>>>

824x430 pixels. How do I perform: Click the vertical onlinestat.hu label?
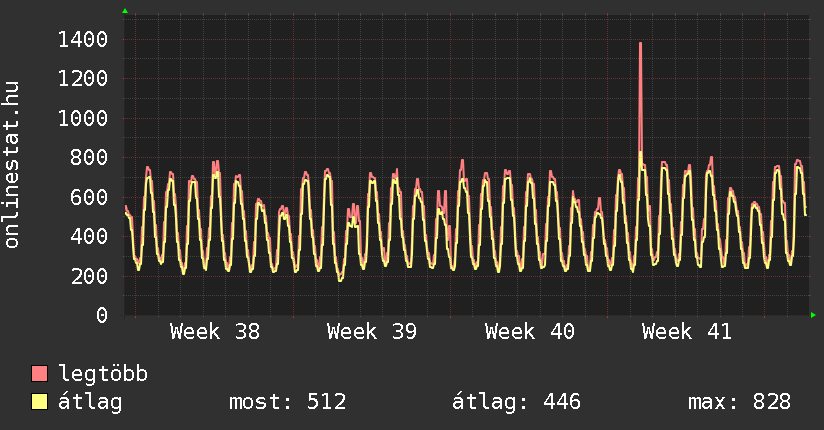[x=13, y=166]
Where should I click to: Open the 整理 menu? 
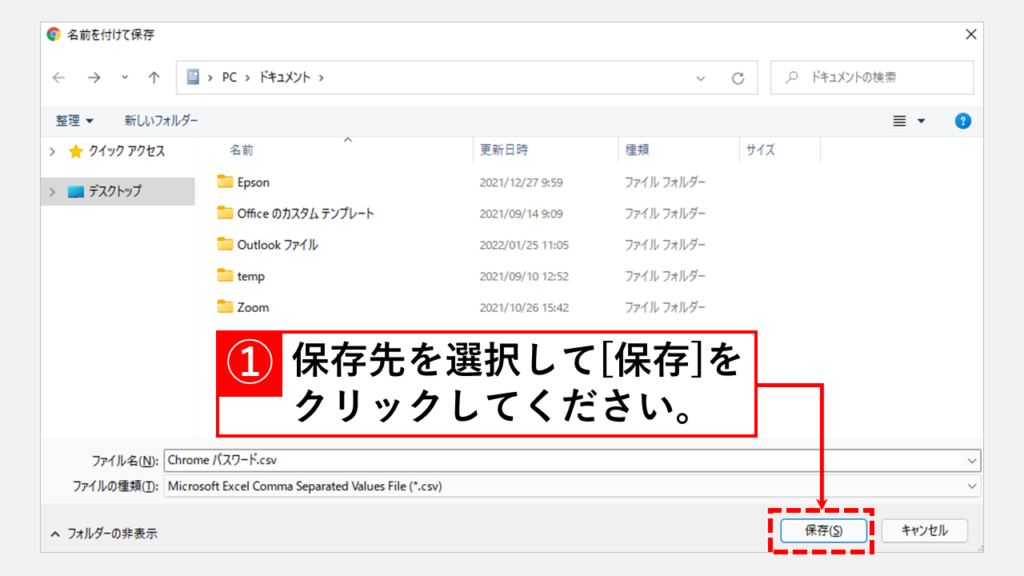(x=74, y=121)
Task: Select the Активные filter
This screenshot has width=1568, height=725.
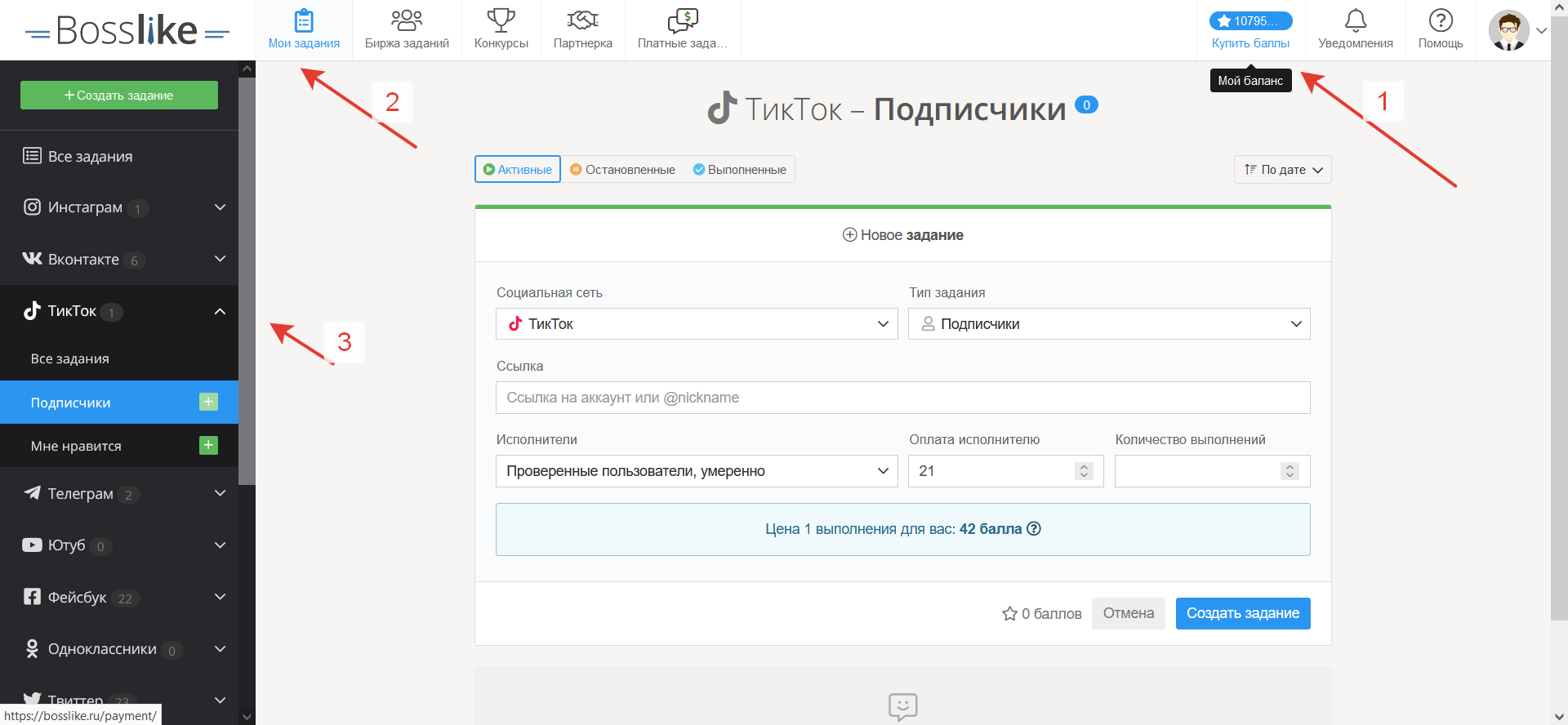Action: coord(518,170)
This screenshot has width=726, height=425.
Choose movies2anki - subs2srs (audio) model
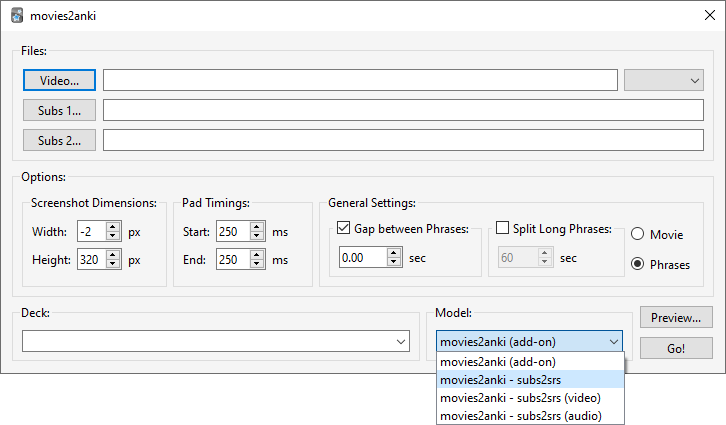520,415
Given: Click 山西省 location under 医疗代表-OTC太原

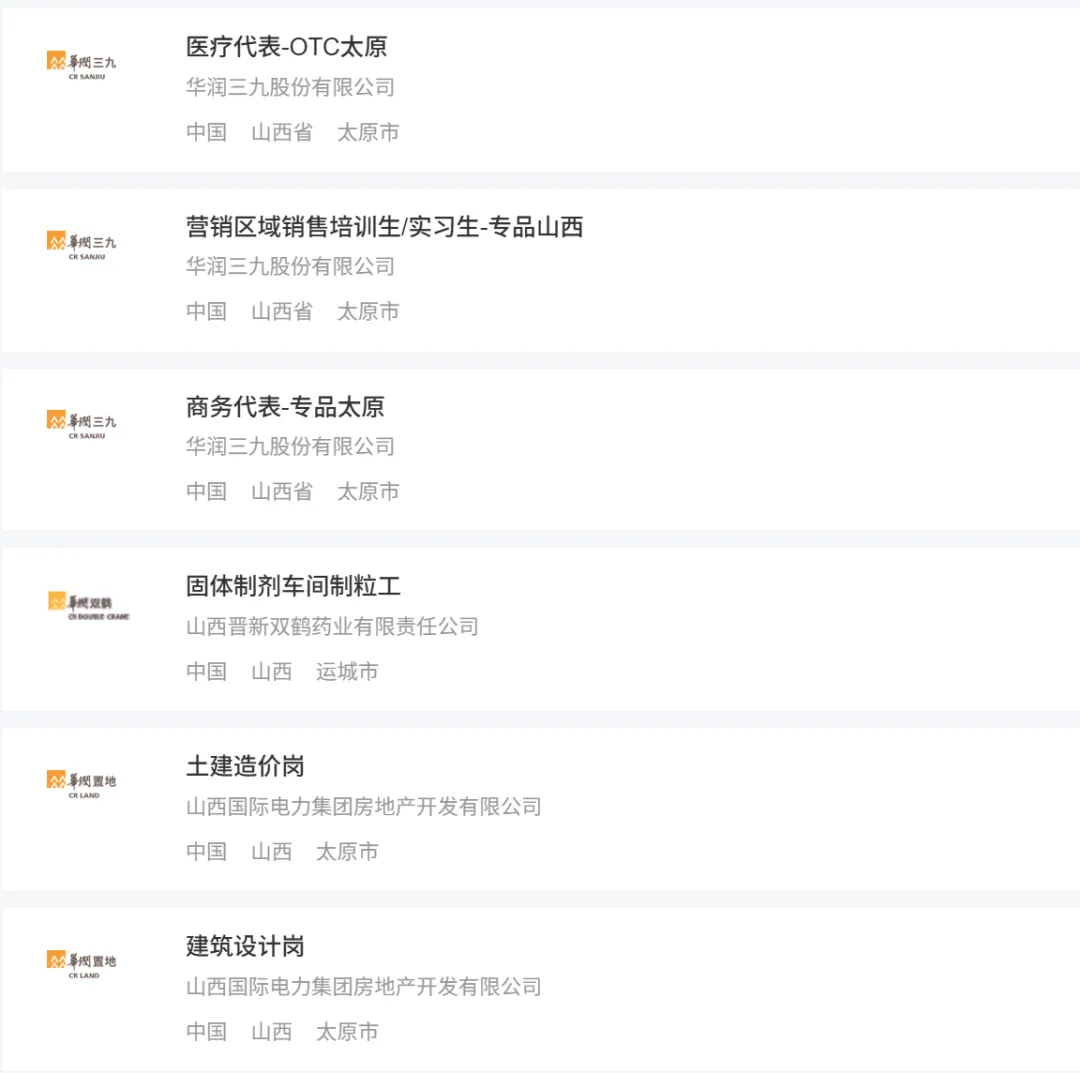Looking at the screenshot, I should pos(282,132).
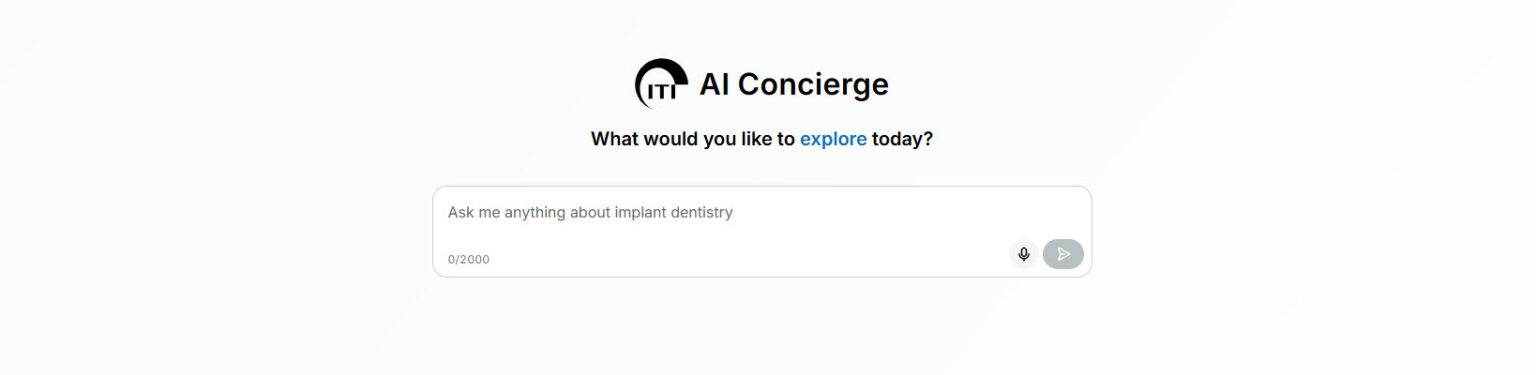
Task: Click the "ITI" letters within the logo
Action: (x=661, y=92)
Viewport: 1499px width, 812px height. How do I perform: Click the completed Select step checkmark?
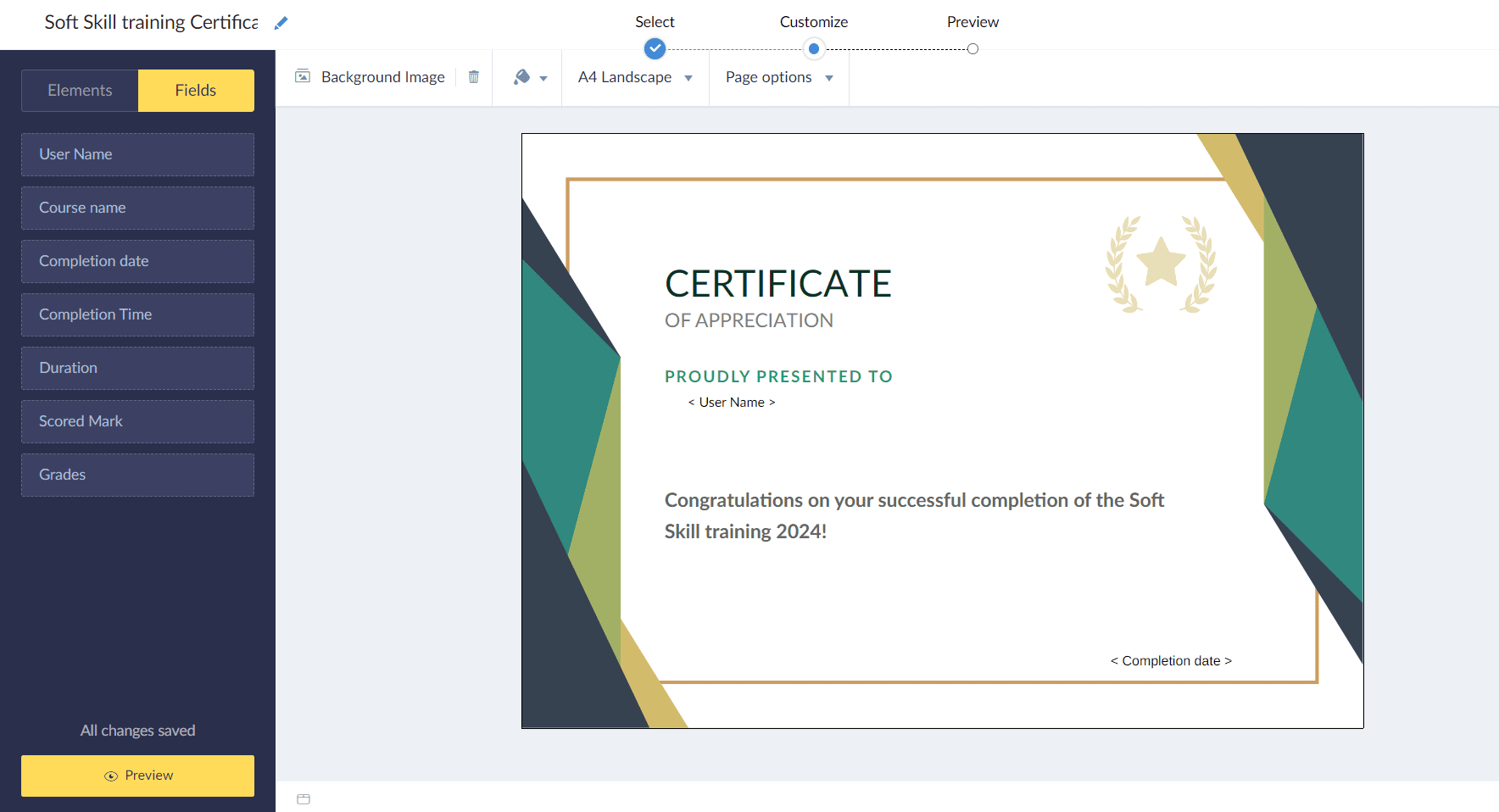(x=655, y=49)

<<<

» **WORK TASK**
Instructions for the listing above: set down every entry exactly and drop any image.

» **ANSWER**
824x430 pixels. How do I perform: Click the vertical onlinestat.hu label?
[x=13, y=166]
Where should I click to: Open the 整理 menu? 
(x=74, y=121)
Task: Select the Активные filter
This screenshot has width=1568, height=725.
Action: coord(518,170)
This screenshot has width=726, height=425.
Choose movies2anki - subs2srs (audio) model
520,415
Given: Click 山西省 location under 医疗代表-OTC太原

Looking at the screenshot, I should pos(282,132).
Task: Click the "ITI" letters within the logo
Action: (x=661, y=92)
Viewport: 1499px width, 812px height. How do I perform: Click the completed Select step checkmark?
(x=655, y=49)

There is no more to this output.